Start of DOCUMENT PASSAGE

Since there are two GPU-enabled nodes, their configurations could be different. It’s worth checking both if you encounter issues.

Short version:

oc exec -it -n nvidia-gpu-operator $(oc get pod -o wide -l openshift.driver-toolkit=true -o jsonpath="{.items[0].metadata.name}" -n nvidia-gpu-operator) -- nvidia-smi

4. Configure the NVIDIA GPU Operator

The GPUs available in this lab are NVIDIA A10G, which do not support MIG. Therefore, we will use time-slicing.

4.1. Theoretical: MIG Configuration Example

This section is for informational purposes only to show how MIG would be configured in a production environment with compatible hardware (e.g., A100 or H100). Do not apply these configurations in this lab.

NVIDIA’s Multi-Instance GPU (MIG) slicing is a powerful feature that allows you to partition a single compatible NVIDIA GPU (such as the A100 or H100) into several smaller, fully isolated, and independent GPU instances. This offers significant advantages, especially in multi-tenant or diverse workload environments. The Custom MIG Configuration During Installation documentation explains further configuration possibilities.

End of DOCUMENT PASSAGE
Start of GIVEN DATA

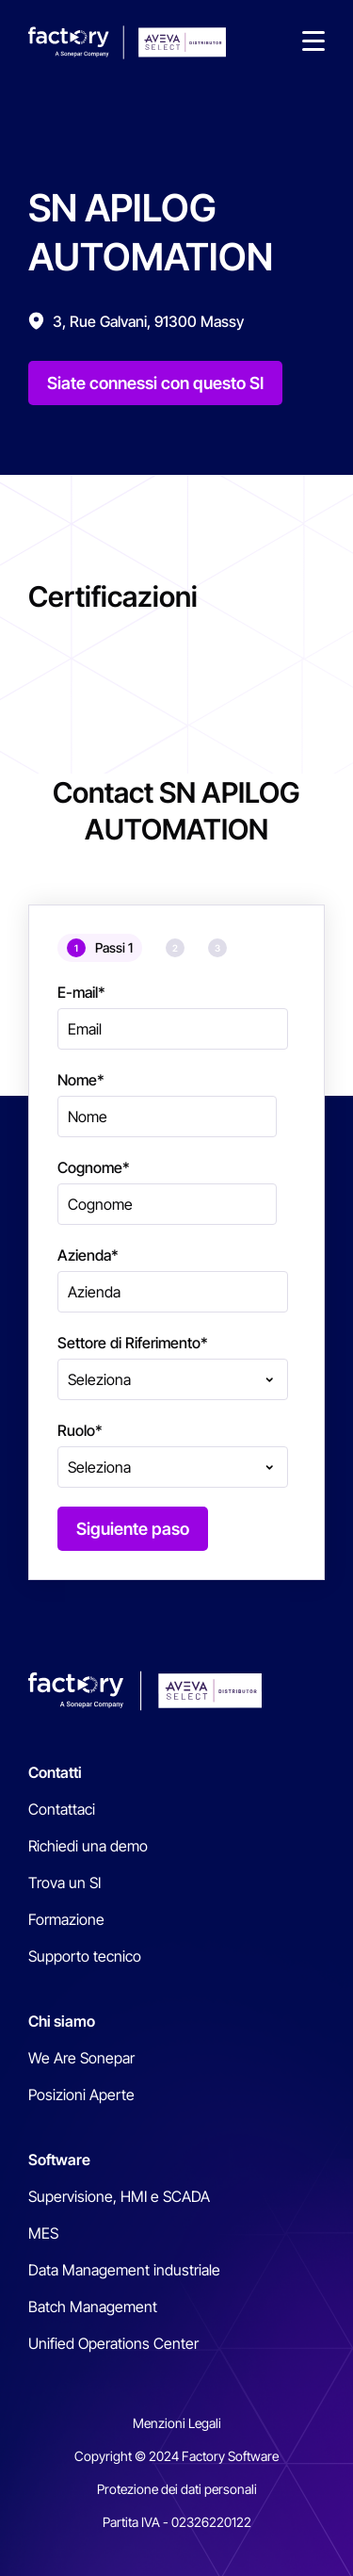 The height and width of the screenshot is (2576, 353). I want to click on Formazione [menuitem], so click(66, 1919).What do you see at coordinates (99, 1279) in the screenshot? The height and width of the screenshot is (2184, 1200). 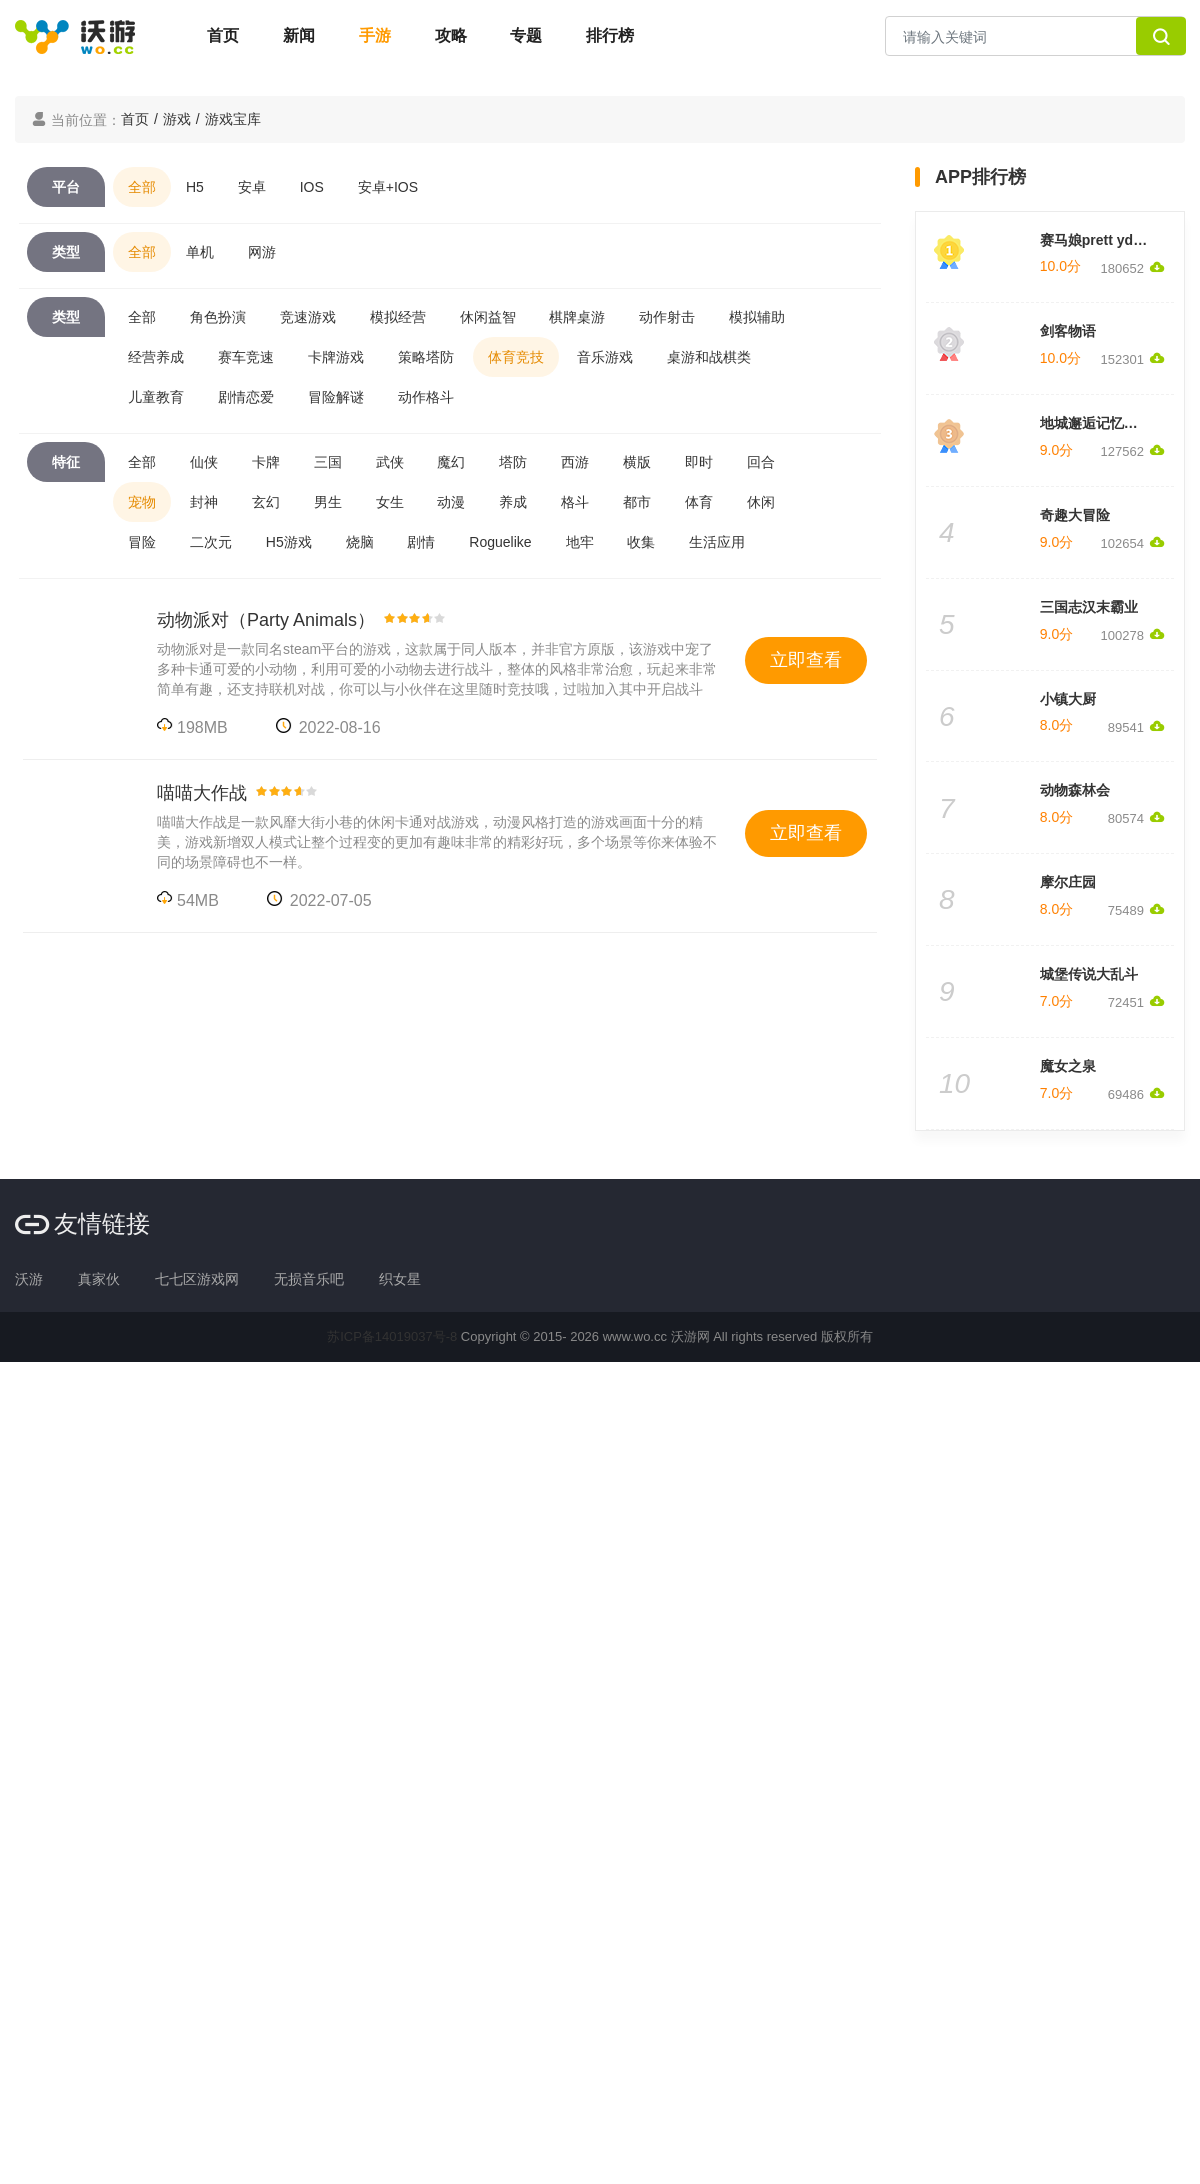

End of GIVEN DATA

EXERCISE REQUIREMENTS:
A - From the GPU configuration text, extract the passage from "oc exec -it" up to and including "will use time-slicing.".
B - According to the GPU configuration text, which sharing method will be used for the GPUs in this lab?
C - Decide whether each statement agrees with the GPU configuration text. Answer yes or no, and quote the deciding words.
(i) The GPUs available in the lab support MIG.
(ii) The MIG configuration example is not meant to be applied in the lab.
(iii) The setup includes two GPU-enabled nodes.

RESULTS FOR EACH TASK:
A -
oc exec -it -n nvidia-gpu-operator $(oc get pod -o wide -l openshift.driver-toolkit=true -o jsonpath="{.items[0].metadata.name}" -n nvidia-gpu-operator) -- nvidia-smi

4. Configure the NVIDIA GPU Operator

The GPUs available in this lab are NVIDIA A10G, which do not support MIG. Therefore, we will use time-slicing.

B - Time-slicing.

C -
(i) No: "The GPUs available in this lab are NVIDIA A10G, which do not support MIG."
(ii) Yes: "Do not apply these configurations in this lab."
(iii) Yes: "Since there are two GPU-enabled nodes"